16日に沖縄県名護市辺野古沖で発生した修学旅行中の船舶転覆事故を受け、旅行を担当していた東武トップツアーズが公式に見解を示した。事故の責任の所在をめぐり、同社が明かした「学校側による手配」という点が大きな争点となっている。

  • 沖縄県名護市辺野古沖で小型船2隻が転覆し、同志社国際高校の女子生徒(17歳)と船長の2人が死亡、生徒ら14人が負傷する事故が発生した。
  • 修学旅行全体の企画・実施は東武トップツアーズが担当していたが、問題となった船舶への乗船プログラムについては「学校側が直接選定・手配したもの」と同社は説明している。
  • 同社は24日、公式サイトに「弊社取り扱いの研修旅行における事故につきまして」と題するお詫び文を掲載し、死亡した生徒への哀悼と遺族への謝罪を表明した。
  • お詫び文では、船舶プログラムが学校側手配であったことを明記しつつも、旅行全体の行程を管理する立場として「適切な助言や注意喚起を行うなど、旅程管理の役割において万全を期せなかった」として、自社の管理責任にも言及した。
  • 事故後、同社は社長を本部長とする緊急対策本部を設置し、遺族対応や参加生徒の帰路確保などに全社体制で対応したと説明している。
  • 一方で、事故発生からお詫び文公表までに時間を要したことについても「本日まで報告が遅れた」として謝罪している。
  • 学校側は記者会見や保護者説明会を実施したが、「なぜ安全性に問題のある船を選んだのか」「事前説明がなかった」といった批判が保護者から相次ぎ、プログラム選定の妥当性が問われている。

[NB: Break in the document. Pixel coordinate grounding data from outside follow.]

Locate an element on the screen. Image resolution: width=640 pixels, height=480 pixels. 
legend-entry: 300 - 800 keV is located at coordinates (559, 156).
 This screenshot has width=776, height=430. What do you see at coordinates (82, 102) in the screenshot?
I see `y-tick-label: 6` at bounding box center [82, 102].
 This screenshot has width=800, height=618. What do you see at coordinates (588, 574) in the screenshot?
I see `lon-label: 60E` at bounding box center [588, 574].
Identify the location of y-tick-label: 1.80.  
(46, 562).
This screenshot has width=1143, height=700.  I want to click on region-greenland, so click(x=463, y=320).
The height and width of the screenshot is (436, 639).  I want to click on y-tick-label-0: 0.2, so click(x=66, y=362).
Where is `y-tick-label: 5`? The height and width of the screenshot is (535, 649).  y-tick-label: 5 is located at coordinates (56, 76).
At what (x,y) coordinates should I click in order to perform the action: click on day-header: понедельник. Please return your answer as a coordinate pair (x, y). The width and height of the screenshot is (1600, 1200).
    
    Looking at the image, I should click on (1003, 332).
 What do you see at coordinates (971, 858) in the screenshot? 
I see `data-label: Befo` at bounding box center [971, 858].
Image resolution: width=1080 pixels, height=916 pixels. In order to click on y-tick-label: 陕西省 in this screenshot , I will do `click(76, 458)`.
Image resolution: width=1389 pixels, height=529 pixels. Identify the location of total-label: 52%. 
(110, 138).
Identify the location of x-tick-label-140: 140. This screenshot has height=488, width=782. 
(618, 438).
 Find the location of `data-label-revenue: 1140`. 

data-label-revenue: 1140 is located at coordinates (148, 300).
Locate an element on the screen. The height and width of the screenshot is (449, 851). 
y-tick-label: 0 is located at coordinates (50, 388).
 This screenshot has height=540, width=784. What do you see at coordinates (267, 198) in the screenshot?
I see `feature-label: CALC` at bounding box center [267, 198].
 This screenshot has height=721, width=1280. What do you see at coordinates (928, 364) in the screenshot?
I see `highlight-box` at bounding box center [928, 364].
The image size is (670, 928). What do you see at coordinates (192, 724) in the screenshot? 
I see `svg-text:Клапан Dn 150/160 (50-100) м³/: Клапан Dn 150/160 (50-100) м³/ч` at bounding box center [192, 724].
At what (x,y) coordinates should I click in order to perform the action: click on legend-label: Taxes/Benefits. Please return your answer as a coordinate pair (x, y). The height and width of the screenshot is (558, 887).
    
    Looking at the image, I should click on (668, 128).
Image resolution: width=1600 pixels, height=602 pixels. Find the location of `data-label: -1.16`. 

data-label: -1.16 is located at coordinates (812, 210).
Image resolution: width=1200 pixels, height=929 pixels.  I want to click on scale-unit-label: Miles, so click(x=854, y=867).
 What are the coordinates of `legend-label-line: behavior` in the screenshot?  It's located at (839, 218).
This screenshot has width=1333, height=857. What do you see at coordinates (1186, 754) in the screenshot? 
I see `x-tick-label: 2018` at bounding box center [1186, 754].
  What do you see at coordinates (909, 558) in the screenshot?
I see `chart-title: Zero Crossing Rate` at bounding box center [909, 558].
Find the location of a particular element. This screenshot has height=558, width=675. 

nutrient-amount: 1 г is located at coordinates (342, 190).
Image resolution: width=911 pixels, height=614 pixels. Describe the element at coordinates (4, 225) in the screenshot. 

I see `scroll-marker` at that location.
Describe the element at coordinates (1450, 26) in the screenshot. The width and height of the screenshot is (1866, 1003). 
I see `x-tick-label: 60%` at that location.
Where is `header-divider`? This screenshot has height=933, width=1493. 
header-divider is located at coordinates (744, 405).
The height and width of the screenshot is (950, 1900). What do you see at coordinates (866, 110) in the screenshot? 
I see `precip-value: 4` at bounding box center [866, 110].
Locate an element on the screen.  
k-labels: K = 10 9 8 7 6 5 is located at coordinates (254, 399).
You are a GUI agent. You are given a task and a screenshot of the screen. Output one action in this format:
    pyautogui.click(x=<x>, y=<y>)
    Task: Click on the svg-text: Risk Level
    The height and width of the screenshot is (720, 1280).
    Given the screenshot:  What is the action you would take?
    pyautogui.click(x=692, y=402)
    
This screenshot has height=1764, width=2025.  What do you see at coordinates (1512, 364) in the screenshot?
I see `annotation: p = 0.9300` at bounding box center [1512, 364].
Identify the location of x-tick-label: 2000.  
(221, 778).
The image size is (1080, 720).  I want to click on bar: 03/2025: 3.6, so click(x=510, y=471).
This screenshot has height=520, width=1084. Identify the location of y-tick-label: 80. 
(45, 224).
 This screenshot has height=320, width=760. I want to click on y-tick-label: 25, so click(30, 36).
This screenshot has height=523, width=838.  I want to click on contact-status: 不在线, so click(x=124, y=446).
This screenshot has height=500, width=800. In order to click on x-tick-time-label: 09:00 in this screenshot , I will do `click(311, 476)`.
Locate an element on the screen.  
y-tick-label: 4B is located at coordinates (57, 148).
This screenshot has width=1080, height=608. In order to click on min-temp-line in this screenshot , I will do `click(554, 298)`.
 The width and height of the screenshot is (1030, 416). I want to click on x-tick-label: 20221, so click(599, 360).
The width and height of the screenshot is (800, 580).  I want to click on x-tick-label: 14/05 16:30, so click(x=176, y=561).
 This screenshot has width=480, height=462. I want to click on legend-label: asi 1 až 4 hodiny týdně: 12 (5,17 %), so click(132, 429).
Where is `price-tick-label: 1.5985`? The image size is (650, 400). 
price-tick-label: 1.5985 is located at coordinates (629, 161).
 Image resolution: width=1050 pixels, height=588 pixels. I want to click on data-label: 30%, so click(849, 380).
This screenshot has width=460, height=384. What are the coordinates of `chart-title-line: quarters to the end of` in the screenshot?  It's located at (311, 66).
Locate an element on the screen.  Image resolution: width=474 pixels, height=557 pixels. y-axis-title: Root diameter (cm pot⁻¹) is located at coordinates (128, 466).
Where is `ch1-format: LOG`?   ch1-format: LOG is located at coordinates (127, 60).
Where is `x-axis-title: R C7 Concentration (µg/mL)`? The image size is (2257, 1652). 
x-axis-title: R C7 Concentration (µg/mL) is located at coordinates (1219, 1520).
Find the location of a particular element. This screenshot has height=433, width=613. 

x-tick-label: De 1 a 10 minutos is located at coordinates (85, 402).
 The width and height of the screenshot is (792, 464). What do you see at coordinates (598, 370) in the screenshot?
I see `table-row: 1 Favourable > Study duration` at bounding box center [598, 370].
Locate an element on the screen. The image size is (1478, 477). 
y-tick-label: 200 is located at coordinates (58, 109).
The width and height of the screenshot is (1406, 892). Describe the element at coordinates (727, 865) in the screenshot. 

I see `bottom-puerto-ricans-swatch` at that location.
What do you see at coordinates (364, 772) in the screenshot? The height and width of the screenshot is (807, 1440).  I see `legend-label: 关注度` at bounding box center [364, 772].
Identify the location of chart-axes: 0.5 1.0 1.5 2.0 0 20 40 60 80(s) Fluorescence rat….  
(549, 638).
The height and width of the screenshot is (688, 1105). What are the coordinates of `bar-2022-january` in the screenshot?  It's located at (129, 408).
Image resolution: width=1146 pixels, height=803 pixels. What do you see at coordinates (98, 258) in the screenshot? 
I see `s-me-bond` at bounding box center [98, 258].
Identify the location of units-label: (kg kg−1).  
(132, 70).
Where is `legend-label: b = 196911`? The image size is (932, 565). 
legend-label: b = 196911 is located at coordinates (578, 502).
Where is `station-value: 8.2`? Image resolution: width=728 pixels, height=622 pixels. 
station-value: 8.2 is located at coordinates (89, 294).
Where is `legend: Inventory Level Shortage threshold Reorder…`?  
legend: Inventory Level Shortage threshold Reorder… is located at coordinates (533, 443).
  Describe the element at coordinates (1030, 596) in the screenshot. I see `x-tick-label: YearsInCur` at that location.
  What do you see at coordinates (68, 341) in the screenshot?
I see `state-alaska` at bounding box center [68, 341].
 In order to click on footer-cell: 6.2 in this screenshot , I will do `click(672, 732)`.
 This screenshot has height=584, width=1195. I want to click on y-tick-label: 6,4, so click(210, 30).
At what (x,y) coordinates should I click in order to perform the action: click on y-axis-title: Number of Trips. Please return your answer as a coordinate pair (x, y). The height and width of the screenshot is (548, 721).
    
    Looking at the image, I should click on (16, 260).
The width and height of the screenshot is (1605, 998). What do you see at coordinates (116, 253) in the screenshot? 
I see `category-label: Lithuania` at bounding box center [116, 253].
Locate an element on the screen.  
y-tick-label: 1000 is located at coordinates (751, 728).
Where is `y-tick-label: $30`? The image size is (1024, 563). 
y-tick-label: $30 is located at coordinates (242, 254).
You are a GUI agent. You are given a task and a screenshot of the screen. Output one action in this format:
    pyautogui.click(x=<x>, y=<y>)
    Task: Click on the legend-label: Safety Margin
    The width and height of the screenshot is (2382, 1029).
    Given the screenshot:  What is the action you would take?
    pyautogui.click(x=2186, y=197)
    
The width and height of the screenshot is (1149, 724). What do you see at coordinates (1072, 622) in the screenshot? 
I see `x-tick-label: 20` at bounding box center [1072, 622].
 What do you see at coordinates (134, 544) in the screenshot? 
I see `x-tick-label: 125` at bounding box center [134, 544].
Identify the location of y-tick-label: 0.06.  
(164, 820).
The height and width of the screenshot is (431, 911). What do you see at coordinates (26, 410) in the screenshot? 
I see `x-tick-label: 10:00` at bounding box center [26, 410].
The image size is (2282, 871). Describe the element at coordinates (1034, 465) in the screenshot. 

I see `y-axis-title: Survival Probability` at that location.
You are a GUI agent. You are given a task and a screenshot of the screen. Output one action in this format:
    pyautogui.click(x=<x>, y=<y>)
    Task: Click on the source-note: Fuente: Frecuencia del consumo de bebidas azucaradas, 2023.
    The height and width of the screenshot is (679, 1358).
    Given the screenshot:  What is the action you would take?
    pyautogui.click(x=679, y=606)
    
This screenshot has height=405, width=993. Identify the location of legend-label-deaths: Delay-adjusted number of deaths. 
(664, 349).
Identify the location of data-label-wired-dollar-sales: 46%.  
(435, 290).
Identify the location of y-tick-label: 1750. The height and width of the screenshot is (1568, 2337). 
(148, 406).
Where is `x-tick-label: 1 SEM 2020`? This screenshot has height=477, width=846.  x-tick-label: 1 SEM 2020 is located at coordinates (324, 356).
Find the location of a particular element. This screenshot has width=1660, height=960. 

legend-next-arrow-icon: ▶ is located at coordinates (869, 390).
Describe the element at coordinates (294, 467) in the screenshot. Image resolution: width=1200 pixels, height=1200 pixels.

  • 今回の説明により、旅行会社は全体管理、学校は個別プログラム選定という役割分担が浮き彫りとなり、責任の所在をめぐる議論が一層強まっている。

東武トップツアーズは「学校側による手配」である点を明確にしつつも、自社の旅程管理責任の不十分さを認める形となった。事故の全体像が明らかになるにつれ、学校と旅行会社の責任分担、そして安全管理体制のあり方が厳しく問われる局面に入っている。